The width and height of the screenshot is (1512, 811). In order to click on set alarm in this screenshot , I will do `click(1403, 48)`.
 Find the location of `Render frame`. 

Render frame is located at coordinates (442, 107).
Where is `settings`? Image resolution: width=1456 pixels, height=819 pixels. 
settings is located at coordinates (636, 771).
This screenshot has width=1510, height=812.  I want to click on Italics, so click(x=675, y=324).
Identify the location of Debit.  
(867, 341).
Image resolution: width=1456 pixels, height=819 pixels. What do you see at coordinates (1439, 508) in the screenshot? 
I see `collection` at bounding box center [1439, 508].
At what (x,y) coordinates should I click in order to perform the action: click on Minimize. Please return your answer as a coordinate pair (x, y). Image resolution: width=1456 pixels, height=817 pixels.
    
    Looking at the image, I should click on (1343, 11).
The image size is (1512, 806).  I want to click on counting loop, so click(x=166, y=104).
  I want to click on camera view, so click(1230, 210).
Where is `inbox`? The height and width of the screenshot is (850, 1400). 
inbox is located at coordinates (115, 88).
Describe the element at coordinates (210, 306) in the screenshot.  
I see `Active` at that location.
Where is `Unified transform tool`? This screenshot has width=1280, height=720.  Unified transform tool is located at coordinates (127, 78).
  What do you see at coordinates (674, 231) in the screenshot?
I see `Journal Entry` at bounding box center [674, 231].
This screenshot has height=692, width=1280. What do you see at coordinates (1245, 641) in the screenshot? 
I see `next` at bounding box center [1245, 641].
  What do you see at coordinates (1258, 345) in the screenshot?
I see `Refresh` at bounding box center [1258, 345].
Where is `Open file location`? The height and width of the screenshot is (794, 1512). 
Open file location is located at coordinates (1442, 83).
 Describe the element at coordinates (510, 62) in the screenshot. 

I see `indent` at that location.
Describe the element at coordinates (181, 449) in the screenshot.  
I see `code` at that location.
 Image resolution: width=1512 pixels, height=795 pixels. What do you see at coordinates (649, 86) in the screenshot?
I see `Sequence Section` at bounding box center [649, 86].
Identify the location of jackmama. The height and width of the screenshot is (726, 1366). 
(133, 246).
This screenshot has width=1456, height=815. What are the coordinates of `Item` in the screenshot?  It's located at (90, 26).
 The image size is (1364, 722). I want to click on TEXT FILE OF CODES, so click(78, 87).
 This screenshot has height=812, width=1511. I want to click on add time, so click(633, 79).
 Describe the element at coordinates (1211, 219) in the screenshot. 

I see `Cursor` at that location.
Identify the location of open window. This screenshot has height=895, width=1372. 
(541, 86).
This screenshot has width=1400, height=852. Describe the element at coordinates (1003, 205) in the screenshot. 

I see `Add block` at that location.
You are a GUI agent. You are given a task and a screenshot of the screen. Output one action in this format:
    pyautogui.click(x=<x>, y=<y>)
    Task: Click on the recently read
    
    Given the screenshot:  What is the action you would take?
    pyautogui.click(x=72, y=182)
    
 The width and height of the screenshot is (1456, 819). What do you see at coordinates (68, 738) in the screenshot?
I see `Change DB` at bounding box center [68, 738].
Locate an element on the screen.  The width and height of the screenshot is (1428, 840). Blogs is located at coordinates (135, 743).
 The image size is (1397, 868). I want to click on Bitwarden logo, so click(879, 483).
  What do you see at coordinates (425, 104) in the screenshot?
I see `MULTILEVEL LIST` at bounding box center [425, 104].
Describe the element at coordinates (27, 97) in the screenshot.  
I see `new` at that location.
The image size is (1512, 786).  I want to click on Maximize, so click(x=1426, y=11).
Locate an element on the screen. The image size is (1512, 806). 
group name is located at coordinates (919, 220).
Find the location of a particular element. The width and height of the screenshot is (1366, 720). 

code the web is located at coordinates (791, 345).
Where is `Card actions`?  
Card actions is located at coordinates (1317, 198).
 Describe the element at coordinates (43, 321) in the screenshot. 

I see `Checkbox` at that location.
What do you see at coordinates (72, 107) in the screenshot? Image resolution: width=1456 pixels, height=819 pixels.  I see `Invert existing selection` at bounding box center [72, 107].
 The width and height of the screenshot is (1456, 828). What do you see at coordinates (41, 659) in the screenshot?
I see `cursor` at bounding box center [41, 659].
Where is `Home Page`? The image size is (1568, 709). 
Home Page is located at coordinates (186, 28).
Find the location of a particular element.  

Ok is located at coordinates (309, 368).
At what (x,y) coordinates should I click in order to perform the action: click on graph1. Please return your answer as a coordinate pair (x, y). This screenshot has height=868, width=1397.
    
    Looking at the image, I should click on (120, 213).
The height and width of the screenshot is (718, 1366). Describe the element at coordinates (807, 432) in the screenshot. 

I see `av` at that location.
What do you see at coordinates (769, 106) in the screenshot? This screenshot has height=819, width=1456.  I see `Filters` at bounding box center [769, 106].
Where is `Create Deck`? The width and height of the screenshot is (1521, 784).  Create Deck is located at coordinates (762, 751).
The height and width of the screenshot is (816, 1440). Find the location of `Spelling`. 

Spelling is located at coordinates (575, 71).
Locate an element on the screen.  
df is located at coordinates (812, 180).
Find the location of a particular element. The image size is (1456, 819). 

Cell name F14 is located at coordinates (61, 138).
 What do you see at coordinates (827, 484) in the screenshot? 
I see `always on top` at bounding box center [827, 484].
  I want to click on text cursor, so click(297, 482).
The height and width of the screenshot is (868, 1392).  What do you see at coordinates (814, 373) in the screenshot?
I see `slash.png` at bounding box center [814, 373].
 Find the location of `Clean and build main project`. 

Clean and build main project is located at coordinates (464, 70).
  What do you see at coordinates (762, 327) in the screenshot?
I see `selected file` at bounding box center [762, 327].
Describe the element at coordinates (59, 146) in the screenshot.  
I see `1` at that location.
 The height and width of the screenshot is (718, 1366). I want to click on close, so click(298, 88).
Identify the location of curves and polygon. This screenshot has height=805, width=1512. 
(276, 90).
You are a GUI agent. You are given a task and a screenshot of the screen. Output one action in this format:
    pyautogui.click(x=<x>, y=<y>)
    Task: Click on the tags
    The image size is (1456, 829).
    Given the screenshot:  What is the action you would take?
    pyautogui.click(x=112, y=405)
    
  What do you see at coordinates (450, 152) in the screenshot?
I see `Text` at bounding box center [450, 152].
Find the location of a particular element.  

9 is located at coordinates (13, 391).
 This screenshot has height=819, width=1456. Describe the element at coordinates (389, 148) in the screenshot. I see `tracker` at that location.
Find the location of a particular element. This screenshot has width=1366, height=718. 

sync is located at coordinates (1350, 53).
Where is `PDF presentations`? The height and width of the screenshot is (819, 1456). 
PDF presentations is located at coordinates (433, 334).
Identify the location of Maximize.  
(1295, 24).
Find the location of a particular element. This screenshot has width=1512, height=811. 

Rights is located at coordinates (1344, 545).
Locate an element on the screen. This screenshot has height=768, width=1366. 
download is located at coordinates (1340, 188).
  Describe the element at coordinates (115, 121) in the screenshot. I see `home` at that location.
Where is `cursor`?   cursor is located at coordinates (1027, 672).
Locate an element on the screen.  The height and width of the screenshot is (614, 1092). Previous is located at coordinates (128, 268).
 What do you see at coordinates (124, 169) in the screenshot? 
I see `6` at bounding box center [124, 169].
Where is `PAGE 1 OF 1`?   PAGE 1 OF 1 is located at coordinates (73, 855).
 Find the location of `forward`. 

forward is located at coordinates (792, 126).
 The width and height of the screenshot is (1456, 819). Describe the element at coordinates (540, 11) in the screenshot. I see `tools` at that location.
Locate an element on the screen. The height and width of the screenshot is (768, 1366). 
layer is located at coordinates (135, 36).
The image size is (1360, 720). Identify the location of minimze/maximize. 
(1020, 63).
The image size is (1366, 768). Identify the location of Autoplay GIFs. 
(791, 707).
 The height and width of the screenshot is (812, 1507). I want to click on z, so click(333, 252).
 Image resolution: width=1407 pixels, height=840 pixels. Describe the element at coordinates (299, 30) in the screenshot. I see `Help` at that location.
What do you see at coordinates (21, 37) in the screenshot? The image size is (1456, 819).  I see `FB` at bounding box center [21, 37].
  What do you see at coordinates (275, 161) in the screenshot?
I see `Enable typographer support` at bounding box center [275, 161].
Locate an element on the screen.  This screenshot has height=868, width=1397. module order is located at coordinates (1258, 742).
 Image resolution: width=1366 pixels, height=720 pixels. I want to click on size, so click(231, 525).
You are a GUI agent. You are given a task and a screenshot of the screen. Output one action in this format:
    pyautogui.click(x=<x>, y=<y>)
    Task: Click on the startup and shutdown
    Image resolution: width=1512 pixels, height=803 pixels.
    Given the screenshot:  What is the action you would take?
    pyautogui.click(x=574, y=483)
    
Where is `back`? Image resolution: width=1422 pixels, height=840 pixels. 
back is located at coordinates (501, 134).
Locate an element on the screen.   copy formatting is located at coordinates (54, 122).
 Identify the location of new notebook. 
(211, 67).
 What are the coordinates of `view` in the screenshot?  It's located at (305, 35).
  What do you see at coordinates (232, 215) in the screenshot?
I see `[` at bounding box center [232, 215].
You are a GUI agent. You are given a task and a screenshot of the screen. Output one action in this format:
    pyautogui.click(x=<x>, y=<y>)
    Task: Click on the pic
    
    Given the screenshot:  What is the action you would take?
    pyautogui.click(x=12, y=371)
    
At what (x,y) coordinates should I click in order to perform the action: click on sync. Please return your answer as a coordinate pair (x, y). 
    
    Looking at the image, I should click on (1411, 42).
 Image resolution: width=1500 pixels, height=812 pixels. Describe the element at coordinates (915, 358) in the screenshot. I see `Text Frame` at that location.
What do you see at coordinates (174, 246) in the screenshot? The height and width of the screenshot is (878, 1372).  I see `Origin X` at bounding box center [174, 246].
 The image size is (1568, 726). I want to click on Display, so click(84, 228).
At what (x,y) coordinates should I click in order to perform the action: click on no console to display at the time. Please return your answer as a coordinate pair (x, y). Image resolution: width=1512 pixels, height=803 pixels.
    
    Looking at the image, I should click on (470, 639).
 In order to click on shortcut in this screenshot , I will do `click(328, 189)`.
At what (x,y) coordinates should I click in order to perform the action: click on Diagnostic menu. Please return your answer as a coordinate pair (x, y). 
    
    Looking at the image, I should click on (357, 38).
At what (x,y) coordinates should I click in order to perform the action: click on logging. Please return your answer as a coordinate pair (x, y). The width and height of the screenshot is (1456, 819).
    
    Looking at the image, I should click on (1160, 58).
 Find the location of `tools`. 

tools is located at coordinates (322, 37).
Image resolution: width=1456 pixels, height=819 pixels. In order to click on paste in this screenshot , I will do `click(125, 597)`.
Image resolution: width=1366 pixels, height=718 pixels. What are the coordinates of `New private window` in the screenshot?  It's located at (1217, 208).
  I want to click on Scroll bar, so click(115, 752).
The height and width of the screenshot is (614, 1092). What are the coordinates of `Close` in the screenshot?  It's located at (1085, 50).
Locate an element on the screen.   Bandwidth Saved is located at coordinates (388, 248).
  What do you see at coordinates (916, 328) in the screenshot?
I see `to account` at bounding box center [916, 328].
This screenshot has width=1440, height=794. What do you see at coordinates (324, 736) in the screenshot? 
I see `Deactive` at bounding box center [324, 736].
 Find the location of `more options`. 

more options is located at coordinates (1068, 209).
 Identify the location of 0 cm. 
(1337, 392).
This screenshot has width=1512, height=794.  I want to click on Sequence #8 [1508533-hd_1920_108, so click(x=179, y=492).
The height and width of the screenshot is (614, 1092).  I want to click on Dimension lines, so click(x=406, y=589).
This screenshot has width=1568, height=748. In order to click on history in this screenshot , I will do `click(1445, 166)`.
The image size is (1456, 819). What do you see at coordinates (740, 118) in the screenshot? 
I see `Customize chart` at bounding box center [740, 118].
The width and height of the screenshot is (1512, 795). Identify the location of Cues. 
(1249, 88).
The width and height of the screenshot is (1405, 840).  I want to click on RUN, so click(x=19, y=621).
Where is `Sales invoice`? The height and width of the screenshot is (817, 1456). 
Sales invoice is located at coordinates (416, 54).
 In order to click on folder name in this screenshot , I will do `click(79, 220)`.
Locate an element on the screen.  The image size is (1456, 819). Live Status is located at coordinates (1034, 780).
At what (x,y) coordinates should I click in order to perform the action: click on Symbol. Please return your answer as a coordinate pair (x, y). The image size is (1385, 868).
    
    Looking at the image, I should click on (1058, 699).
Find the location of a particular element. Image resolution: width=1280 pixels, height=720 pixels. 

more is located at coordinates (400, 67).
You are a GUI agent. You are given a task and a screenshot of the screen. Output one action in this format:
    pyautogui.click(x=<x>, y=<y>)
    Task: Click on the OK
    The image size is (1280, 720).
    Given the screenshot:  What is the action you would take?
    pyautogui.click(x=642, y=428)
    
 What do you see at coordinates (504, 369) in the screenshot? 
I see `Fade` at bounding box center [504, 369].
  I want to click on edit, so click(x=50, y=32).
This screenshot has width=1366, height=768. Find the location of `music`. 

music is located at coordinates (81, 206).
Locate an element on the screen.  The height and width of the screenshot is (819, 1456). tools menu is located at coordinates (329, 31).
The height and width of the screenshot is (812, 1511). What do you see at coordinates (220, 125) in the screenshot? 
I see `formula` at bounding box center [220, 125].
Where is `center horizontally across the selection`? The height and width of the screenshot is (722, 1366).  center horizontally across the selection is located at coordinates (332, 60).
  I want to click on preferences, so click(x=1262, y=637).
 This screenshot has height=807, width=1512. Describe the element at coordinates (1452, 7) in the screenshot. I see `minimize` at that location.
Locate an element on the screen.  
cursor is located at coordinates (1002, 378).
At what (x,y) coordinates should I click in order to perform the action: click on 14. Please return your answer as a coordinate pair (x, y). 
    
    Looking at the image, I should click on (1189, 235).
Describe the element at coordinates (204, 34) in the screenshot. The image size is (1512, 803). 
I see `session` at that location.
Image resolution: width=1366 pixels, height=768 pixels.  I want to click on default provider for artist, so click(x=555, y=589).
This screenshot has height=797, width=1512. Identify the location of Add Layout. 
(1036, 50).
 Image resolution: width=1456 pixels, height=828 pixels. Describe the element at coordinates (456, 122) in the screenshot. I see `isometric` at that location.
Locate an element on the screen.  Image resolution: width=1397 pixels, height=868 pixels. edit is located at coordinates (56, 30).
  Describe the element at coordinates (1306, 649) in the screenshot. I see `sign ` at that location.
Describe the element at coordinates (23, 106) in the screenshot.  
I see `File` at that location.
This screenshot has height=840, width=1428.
★ ★ ★ ★ ★
▶ [Direction] Rewrite everything from the line containing "Describe the element at coordinates (204, 34)" down to the last line of the items above as a numbered list, leaving out any blank lines.

▶ [Full response]
1. Describe the element at coordinates (204, 34) in the screenshot. The image size is (1512, 803). 
2. I see `session` at that location.
3. Image resolution: width=1366 pixels, height=768 pixels.  I want to click on default provider for artist, so click(x=555, y=589).
4. This screenshot has height=797, width=1512. Identify the location of Add Layout. 
5. (1036, 50).
6.  Image resolution: width=1456 pixels, height=828 pixels. Describe the element at coordinates (456, 122) in the screenshot. I see `isometric` at that location.
7. Locate an element on the screen.  Image resolution: width=1397 pixels, height=868 pixels. edit is located at coordinates (56, 30).
8.   Describe the element at coordinates (1306, 649) in the screenshot. I see `sign ` at that location.
9. Describe the element at coordinates (23, 106) in the screenshot.  
10. I see `File` at that location.
11. This screenshot has height=840, width=1428.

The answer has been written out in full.